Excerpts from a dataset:

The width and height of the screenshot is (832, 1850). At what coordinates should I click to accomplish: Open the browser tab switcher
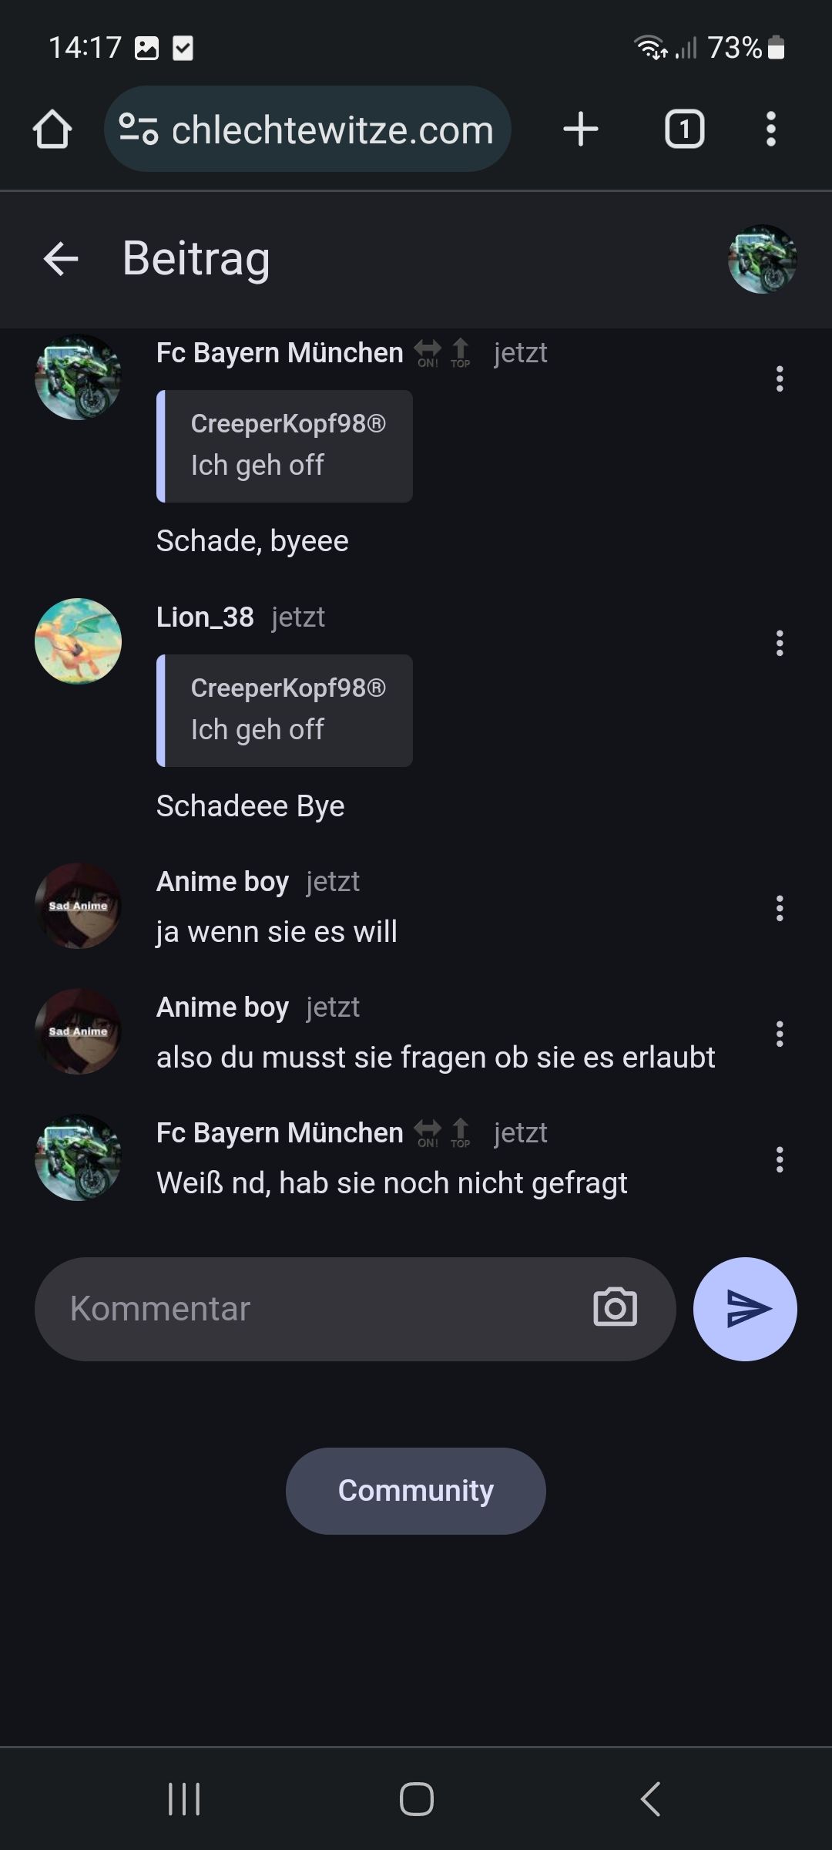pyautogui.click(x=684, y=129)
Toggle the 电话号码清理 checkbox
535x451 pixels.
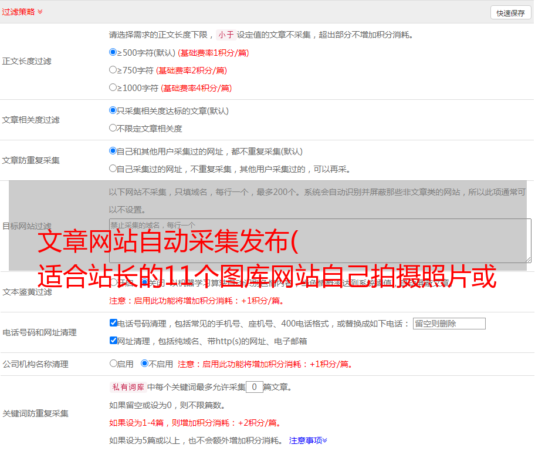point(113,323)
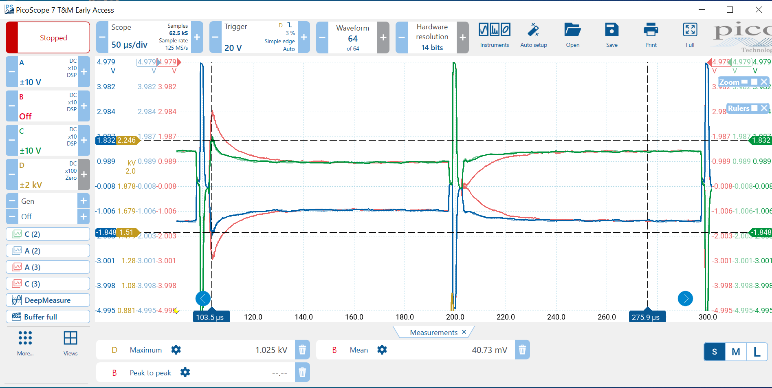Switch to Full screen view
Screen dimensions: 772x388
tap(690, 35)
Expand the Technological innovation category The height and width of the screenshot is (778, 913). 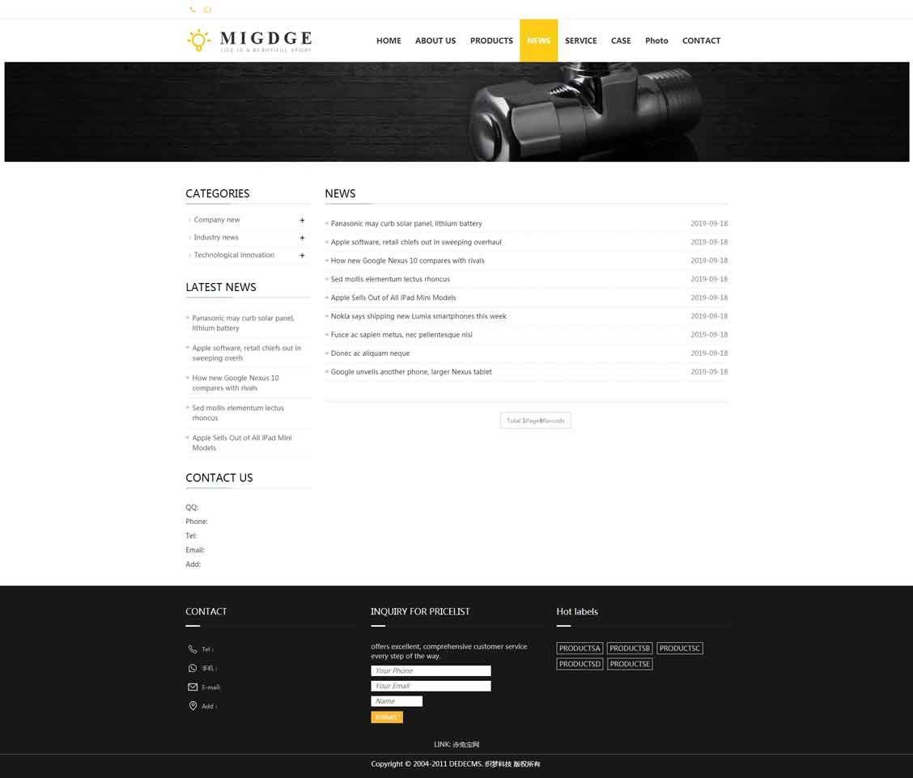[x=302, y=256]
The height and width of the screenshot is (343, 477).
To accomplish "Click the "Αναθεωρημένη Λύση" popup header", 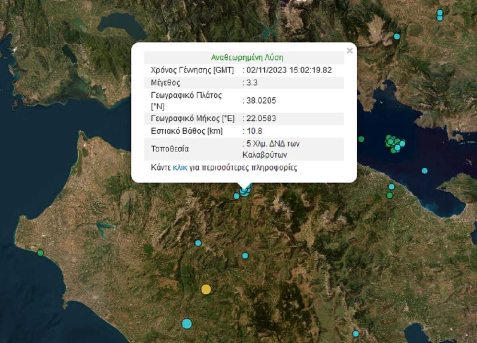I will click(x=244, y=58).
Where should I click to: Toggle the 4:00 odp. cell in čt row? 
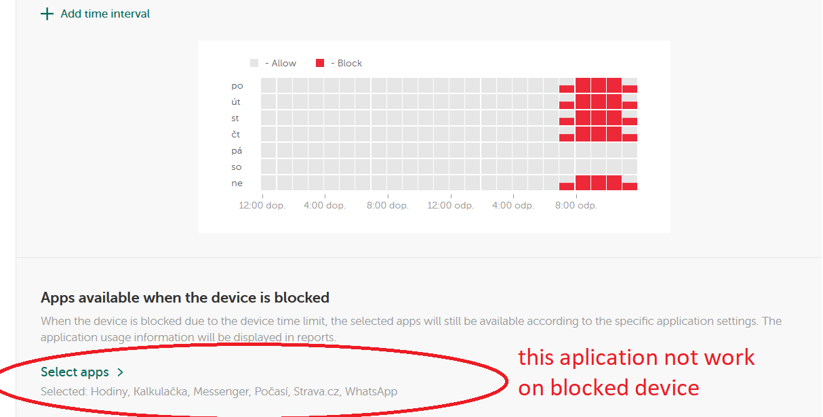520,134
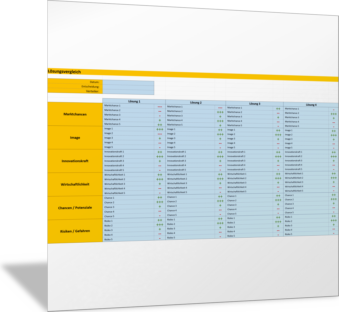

= Required work =
Start with the line that holds "Where should I" and retype each line through the last one in the data, exactly and without pictures.

= Exercise answer =
Where should I click to: Toggle the 4:00 odp. cell in čt row? 
520,134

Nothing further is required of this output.